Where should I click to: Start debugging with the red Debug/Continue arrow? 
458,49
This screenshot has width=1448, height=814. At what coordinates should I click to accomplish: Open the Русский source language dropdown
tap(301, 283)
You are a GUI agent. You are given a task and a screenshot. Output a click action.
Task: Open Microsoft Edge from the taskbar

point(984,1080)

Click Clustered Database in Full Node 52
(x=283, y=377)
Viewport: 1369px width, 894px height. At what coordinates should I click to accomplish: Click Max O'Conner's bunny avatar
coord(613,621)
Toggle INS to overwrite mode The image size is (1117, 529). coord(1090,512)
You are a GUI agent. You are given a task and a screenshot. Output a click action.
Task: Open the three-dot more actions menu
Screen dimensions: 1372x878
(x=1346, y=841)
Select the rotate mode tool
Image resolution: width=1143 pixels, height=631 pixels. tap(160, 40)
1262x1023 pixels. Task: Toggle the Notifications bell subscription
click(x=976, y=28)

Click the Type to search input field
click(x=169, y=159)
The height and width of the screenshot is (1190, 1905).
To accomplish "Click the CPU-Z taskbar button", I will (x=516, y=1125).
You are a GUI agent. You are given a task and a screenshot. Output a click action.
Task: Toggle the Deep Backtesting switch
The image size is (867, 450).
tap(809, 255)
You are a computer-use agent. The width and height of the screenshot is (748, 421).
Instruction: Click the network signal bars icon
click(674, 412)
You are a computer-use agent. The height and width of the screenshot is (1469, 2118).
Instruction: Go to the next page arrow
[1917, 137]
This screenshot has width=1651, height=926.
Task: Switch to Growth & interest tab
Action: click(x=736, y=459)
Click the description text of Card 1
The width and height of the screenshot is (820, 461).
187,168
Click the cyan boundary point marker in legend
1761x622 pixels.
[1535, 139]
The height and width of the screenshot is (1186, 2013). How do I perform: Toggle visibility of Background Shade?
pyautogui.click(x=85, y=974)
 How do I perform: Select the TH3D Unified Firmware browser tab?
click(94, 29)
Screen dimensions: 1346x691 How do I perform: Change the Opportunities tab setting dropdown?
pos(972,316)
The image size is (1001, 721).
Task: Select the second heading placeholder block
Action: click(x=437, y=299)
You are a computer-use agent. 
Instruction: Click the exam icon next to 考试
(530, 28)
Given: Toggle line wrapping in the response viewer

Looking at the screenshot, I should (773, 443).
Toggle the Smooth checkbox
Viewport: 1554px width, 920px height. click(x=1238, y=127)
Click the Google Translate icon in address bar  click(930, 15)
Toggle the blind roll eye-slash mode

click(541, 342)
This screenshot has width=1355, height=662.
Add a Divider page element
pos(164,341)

**WORK TO BE COMPLETED:**
Output each record exactly as it appears in the listing.

**RESPONSE TO THE TASK:**
Where should I click to: Start debugging with the red Debug/Continue arrow? 
458,49
This screenshot has width=1448, height=814. At what coordinates should I click to accomplish: Open the Русский source language dropdown
tap(301, 283)
You are a GUI agent. You are given a task and a screenshot. Output a click action.
Task: Open Microsoft Edge from the taskbar

point(984,1080)

Click Clustered Database in Full Node 52
(x=283, y=377)
Viewport: 1369px width, 894px height. At what coordinates should I click to accomplish: Click Max O'Conner's bunny avatar
coord(613,621)
Toggle INS to overwrite mode The image size is (1117, 529). coord(1090,512)
You are a GUI agent. You are given a task and a screenshot. Output a click action.
Task: Open the three-dot more actions menu
Screen dimensions: 1372x878
(x=1346, y=841)
Select the rotate mode tool
Image resolution: width=1143 pixels, height=631 pixels. tap(160, 40)
1262x1023 pixels. Task: Toggle the Notifications bell subscription
click(x=976, y=28)

Click the Type to search input field
click(x=169, y=159)
The height and width of the screenshot is (1190, 1905).
To accomplish "Click the CPU-Z taskbar button", I will (x=516, y=1125).
You are a GUI agent. You are given a task and a screenshot. Output a click action.
Task: Toggle the Deep Backtesting switch
The image size is (867, 450).
tap(809, 255)
You are a computer-use agent. The width and height of the screenshot is (748, 421).
Instruction: Click the network signal bars icon
click(674, 412)
You are a computer-use agent. The height and width of the screenshot is (1469, 2118).
Instruction: Go to the next page arrow
[1917, 137]
This screenshot has width=1651, height=926.
Task: Switch to Growth & interest tab
Action: click(x=736, y=459)
Click the description text of Card 1
The width and height of the screenshot is (820, 461).
187,168
Click the cyan boundary point marker in legend
1761x622 pixels.
[1535, 139]
The height and width of the screenshot is (1186, 2013). How do I perform: Toggle visibility of Background Shade?
pyautogui.click(x=85, y=974)
 How do I perform: Select the TH3D Unified Firmware browser tab?
click(94, 29)
Screen dimensions: 1346x691 How do I perform: Change the Opportunities tab setting dropdown?
pos(972,316)
The image size is (1001, 721).
Task: Select the second heading placeholder block
Action: click(x=437, y=299)
You are a computer-use agent. 
Instruction: Click the exam icon next to 考试
(530, 28)
Given: Toggle line wrapping in the response viewer

Looking at the screenshot, I should (773, 443).
Toggle the Smooth checkbox
Viewport: 1554px width, 920px height. click(x=1238, y=127)
Click the Google Translate icon in address bar  click(930, 15)
Toggle the blind roll eye-slash mode

click(541, 342)
This screenshot has width=1355, height=662.
Add a Divider page element
pos(164,341)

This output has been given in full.